FOOD - Books Feature!
Books for cooks
Volumes of food porn, kitchen science and gastronomic philosophy that earn their place on the shelf
Published: December 22, 2011
Are cookbooks obsolete? That’s the current alarmist opinion of some cult-of-the-new types who are so technology-obsessed they’re ready to consign anything made of paper to the scrap heap of history. Well, hang on to your lighter fluid there, chief, because cookbooks aren’t going anywhere. Yes: It has become standard practice to go to the Internet rather than the bookshelf to look up a recipe. But anyone who’s tried to scrub olive oil off an iPhone’s gorilla-glass touchscreen or scrape pureed squash from between the buttons of a Blackberry knows that recipes on paper have their advantages. Not only do sauce-splattered pages serve as a visual reminder of successful (or not) meals, encoding an instant sense memory of that-one-night-we-made-Indonesian-gado-gado in turmeric fingerprints and peanut-butter smudges, but you don’t have to take a book to a repair counter if you drop it in the sink.
But even I, Kindle-averse and iPad-lacking as I am, will admit that cookbooks have to reach beyond the instructional guides they once were. Trophies for some readers, bedtime reading for others (a practice I’m convinced exacerbates Ambien-induced “sleep-eating”), culinary manuals now must offer something extra to earn their spots on your shelf. Spectacular photography, a philosophical underpinning, evocations of far-off lands, the sheen of celebrity endorsement – any of these can help a paper-and-glue book justify its physical existence and its price, usually quite a bit more than an App Store download.
Gift-giving is another huge justification for the continued existence of books, and as this annual selection of books on food and eating arrives in Orlando Weekly’s Last-Minute Gift Guide issue, I’ll remind you that today (Dec. 22) is the last day to order from Amazon with guaranteed delivery by Christmas Eve. Check what’s still in stock as soon as you put down the paper (or if you’re reading online, open another tab right now!).
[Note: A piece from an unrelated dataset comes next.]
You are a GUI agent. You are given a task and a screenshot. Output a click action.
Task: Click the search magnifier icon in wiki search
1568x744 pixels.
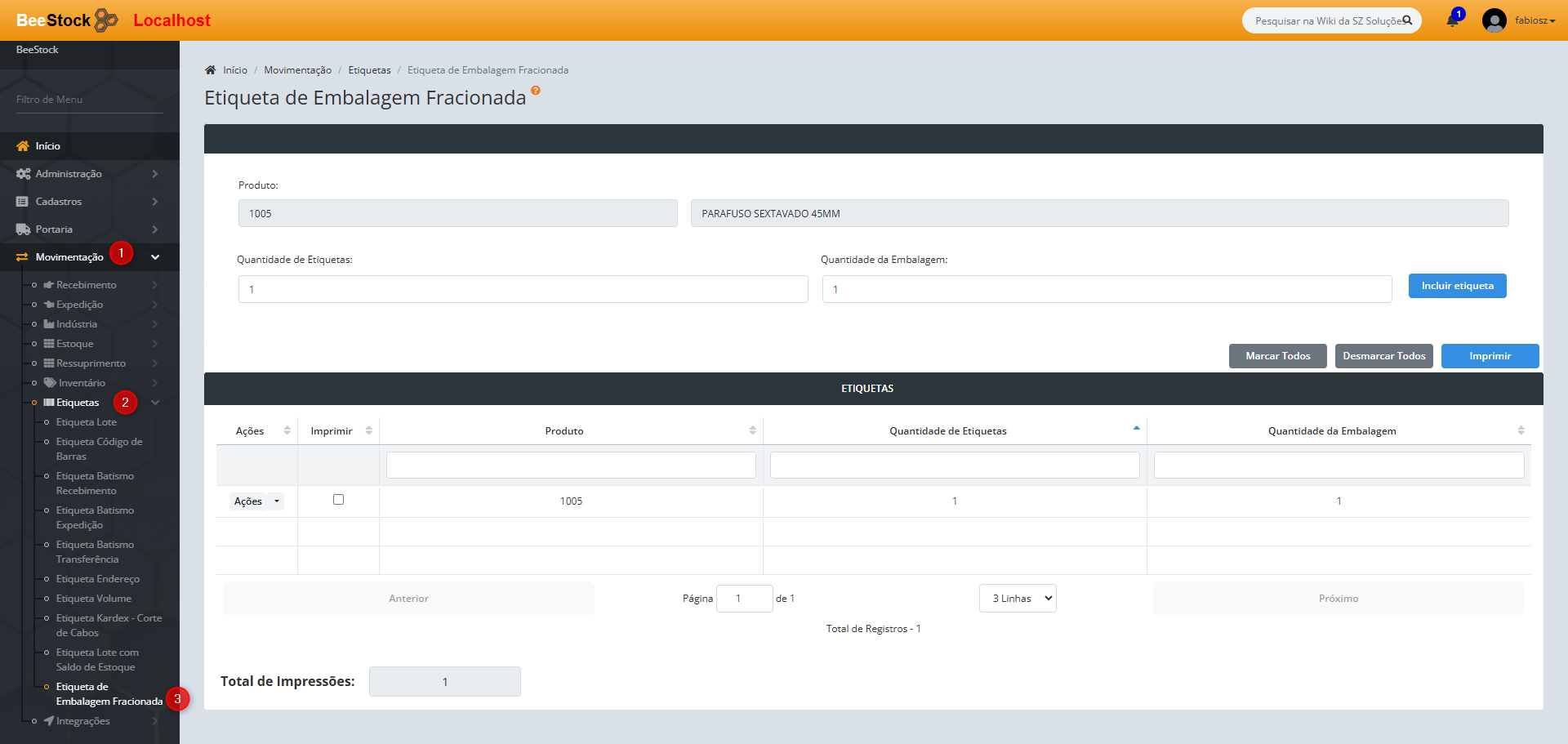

The Family Meal: Home Cooking With Ferran Adrià, Ferran Adrià (Phaidon Press, 384 pages) Here’s where I go all “If you buy only one cookbook this year, make it this one” – because, seriously, this book has it all. It’s impressively weighty, the photography and design are impeccable, and it combines the risky allure of molecular-gastronomy god Ferran Adrià with down-home comfort food that anyone (anyone) can execute. “Family meal” is the staff feeding before service in good restaurants; Adrià and crew may have been serving sphericalized chicken foam at El Bulli (until it closed last July), but they were eating roast chicken with fried potatoes beforehand. Adrià applies his scientific mind to 31 three-course menus, evincing precise directions and timing and calling only for everyday ingredients and kitchen equipment. Essential.